With rising expectations for a rapid growth of gene therapy market, investors are paying attention to ToolGen, the local leader in the development of genome editing technologies.
The biotech company’s shares have jumped on such expectations this year.
The stock price of ToolGen went up to close at 50,000 won ($45.7) on Dec. 8, an 83 percent increase from 27,000 won on Jan. 2.
The market capitalization of ToolGen was 291.8 billion won as of Friday, ranking second after 347.9 billion won market cap of Enzychem Lifesciences, a manufacturer of active pharmaceutical ingredients, on the small-cap only Korea New Exchange, or KONEX.
As Enzychem Lifesciences seeks to move to the tech-heavy Kosdaq, ToolGen is likely to lead the KONEX in market cap, observers said.

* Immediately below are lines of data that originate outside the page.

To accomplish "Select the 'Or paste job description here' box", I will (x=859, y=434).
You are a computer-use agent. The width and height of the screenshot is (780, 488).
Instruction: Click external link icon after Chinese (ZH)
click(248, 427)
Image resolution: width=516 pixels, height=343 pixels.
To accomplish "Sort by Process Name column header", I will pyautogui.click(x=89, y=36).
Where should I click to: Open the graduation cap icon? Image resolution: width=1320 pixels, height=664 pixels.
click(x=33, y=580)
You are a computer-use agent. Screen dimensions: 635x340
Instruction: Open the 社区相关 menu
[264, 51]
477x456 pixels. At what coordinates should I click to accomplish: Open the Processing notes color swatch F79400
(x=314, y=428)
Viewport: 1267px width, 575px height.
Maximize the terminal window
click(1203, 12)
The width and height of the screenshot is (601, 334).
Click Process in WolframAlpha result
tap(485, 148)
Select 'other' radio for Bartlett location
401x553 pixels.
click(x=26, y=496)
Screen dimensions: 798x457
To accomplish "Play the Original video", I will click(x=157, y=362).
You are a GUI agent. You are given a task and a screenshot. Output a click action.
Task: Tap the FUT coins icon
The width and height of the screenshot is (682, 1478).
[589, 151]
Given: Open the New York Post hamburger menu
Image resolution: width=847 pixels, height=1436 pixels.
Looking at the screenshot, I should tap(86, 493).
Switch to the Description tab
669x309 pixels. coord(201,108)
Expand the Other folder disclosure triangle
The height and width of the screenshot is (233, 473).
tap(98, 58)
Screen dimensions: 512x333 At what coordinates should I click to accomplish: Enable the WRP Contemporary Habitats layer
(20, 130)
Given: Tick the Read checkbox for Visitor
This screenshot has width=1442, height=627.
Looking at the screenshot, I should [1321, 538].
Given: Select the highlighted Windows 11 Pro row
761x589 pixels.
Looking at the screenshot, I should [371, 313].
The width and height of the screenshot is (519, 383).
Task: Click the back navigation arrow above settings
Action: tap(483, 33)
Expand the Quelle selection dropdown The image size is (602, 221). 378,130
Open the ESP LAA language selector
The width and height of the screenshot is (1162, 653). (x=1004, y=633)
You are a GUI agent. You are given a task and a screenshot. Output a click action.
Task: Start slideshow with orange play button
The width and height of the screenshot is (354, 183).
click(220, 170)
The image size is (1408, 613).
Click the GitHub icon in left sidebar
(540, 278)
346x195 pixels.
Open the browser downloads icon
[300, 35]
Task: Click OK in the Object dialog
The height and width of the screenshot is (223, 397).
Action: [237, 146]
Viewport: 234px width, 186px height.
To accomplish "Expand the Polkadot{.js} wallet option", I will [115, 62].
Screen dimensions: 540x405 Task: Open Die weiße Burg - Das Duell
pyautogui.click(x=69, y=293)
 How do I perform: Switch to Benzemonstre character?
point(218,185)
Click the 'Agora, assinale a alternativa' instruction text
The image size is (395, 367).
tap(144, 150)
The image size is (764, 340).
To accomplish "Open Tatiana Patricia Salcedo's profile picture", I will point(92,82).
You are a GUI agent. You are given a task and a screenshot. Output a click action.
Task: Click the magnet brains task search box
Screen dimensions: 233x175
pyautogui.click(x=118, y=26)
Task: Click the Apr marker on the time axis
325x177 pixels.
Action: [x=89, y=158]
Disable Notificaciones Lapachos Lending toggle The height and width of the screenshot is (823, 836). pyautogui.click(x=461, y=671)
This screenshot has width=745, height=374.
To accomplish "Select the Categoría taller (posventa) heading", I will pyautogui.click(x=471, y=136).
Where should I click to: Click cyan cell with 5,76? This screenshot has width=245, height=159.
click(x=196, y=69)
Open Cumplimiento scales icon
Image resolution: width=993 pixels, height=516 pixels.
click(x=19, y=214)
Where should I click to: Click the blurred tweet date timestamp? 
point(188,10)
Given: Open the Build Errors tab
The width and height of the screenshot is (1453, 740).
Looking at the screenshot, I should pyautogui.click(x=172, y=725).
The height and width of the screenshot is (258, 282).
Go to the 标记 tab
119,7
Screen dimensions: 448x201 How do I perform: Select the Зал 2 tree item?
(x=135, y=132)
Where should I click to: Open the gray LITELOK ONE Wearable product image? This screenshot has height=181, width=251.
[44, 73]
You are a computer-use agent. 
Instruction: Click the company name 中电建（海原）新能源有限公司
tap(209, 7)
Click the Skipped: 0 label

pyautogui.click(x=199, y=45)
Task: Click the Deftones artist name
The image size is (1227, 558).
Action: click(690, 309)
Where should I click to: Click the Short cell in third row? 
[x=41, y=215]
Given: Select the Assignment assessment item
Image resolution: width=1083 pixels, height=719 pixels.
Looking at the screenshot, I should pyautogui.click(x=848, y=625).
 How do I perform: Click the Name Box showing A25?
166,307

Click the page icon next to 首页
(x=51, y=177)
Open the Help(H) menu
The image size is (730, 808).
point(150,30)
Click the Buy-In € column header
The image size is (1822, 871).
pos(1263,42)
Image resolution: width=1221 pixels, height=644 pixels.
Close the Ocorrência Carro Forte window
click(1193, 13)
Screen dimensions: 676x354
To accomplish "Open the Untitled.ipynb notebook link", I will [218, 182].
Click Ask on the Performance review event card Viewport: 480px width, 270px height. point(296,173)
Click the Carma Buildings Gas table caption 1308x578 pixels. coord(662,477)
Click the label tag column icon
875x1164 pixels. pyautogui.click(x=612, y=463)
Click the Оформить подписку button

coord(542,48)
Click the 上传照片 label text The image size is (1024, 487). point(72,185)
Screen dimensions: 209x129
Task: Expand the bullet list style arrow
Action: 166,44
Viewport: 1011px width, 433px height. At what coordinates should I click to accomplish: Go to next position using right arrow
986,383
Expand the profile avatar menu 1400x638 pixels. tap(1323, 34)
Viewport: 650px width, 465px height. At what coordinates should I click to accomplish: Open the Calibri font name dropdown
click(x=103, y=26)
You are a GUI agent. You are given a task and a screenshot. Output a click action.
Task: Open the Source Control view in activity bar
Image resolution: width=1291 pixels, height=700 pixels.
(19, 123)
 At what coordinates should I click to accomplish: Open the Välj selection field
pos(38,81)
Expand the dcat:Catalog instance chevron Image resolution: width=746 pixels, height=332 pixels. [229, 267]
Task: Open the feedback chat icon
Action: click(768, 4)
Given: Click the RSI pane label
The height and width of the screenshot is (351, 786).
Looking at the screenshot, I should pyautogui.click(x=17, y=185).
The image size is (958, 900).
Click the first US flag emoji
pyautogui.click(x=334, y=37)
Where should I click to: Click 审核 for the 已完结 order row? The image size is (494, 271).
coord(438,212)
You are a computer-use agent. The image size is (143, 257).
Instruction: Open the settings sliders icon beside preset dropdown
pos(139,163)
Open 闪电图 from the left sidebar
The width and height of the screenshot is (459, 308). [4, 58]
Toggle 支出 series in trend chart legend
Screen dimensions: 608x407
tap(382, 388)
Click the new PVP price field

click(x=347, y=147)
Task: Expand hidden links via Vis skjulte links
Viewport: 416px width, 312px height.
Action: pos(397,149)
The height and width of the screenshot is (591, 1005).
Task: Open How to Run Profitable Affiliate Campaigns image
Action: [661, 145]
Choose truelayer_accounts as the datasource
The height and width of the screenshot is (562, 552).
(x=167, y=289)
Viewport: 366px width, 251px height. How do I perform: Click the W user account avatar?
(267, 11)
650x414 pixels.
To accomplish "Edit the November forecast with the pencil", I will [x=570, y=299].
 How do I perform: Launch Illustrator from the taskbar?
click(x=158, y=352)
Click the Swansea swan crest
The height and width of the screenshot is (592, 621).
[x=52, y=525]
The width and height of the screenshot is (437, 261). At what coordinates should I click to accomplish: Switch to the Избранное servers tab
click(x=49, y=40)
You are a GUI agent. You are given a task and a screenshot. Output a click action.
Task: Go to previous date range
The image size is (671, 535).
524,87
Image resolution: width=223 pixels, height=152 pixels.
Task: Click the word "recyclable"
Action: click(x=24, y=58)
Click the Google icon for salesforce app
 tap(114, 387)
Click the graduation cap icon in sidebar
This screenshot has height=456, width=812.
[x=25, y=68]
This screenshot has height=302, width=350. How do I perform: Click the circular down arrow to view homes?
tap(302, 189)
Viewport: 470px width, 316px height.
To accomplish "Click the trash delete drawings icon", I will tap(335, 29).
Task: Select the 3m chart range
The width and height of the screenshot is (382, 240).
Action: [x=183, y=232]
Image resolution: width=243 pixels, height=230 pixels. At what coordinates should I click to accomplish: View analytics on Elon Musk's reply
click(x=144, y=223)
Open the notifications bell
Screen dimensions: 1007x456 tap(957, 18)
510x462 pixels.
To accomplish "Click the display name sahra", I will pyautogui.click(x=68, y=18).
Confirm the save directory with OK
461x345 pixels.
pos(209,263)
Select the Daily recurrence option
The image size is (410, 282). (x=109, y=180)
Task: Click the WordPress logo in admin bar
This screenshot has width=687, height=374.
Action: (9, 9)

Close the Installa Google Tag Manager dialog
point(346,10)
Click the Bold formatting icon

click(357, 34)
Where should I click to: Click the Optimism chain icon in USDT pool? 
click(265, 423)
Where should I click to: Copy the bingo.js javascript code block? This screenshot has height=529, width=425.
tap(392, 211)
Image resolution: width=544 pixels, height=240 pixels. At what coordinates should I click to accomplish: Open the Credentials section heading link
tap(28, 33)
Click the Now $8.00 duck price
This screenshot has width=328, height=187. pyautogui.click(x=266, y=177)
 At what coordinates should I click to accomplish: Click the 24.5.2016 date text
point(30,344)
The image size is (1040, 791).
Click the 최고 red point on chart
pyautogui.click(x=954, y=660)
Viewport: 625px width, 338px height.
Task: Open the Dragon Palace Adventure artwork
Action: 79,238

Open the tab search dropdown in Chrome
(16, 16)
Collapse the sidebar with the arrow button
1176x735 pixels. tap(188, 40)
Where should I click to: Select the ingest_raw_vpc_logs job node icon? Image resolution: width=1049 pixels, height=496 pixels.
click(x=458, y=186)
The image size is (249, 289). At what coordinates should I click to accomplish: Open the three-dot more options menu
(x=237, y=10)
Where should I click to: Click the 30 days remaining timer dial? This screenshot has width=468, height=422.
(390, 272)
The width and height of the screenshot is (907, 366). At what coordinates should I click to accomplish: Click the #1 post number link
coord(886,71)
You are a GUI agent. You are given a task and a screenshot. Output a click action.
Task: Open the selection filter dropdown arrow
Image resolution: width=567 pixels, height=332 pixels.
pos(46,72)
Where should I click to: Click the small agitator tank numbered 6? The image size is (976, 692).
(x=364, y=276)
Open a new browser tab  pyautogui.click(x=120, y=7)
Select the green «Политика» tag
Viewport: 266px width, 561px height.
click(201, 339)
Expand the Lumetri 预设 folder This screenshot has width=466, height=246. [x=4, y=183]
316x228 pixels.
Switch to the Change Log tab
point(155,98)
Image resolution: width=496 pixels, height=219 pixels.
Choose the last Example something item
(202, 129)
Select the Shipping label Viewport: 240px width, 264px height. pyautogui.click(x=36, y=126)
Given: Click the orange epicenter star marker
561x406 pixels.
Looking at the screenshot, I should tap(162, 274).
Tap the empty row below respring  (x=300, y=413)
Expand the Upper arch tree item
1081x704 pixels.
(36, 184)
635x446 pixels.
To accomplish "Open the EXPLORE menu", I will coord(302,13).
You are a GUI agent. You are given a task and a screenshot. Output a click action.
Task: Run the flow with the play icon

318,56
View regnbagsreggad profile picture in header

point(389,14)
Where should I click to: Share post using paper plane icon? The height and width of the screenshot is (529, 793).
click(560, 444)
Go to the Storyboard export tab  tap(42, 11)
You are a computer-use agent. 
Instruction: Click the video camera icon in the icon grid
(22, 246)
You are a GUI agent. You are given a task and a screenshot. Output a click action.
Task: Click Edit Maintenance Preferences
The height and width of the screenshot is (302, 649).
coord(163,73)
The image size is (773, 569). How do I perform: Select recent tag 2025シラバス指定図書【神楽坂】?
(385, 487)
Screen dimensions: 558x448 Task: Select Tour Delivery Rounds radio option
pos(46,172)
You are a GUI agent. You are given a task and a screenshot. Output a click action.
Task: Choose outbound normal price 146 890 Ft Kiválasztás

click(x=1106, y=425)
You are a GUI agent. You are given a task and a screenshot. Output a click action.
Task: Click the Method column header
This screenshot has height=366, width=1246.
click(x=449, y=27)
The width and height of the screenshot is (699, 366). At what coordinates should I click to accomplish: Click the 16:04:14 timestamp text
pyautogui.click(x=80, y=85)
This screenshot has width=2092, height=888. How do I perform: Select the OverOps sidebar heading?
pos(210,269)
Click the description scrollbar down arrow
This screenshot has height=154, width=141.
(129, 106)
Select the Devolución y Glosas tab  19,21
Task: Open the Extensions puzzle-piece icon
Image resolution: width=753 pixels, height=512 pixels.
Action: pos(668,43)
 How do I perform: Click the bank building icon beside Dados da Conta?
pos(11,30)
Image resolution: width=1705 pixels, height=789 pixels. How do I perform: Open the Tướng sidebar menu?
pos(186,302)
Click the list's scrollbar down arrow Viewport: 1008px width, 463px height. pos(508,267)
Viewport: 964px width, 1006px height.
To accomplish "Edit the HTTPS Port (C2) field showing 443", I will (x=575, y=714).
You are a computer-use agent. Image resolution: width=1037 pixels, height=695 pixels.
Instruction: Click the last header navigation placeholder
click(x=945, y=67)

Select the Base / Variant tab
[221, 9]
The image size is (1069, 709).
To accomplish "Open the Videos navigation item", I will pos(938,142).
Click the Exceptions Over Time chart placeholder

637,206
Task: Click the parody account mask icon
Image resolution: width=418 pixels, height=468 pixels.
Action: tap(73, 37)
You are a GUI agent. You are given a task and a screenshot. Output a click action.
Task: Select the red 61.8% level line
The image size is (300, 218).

Genetic editing technology is expected to become more significant with the growth of gene therapy market.
“Out of the 1,094 registered rare diseases in Korea, 640 are caused by genetic mutations. We are facing an era where new therapies can be tested thanks to advanced gene editing technologies,” said Joo Ji-hyun, a professor at Seoul St. Mary’s Hospital’s rheumatology division, in a report to the Korea Health Industry Development Institute.
“Korea has a patent and research power in Clustered Regularly Interspaced Short Palindromic Repeats (CRISPR), a vital tool in gene correction treatments,” Joo said. “We need a state support for Korea to secure an upper hand in R&D competition in the gene therapies market where this technology will apply to treatments for patients with rare genetic diseases.”
ToolGen has applied for a patent in a gene-editing tool called CRISPR-Cas9 in 10 countries, including the U.S., Europe, and Japan. It recently completed the registration of the patent in Germany, after doing so in Korea and Australia last year.
In mid-2017, the company was selected by the Ministry of Science, Technology, and ICT to carry out a state project to develop biomedical technologies and research on stem cells. Under the project, ToolGen gets to combine genome-editing technologies with stem cell techniques to study treatments for hemophilia B and Huntington’s Disease.
The company aims to facilitate gene-editing technologies to work on various treatments for a range of genetic disorders.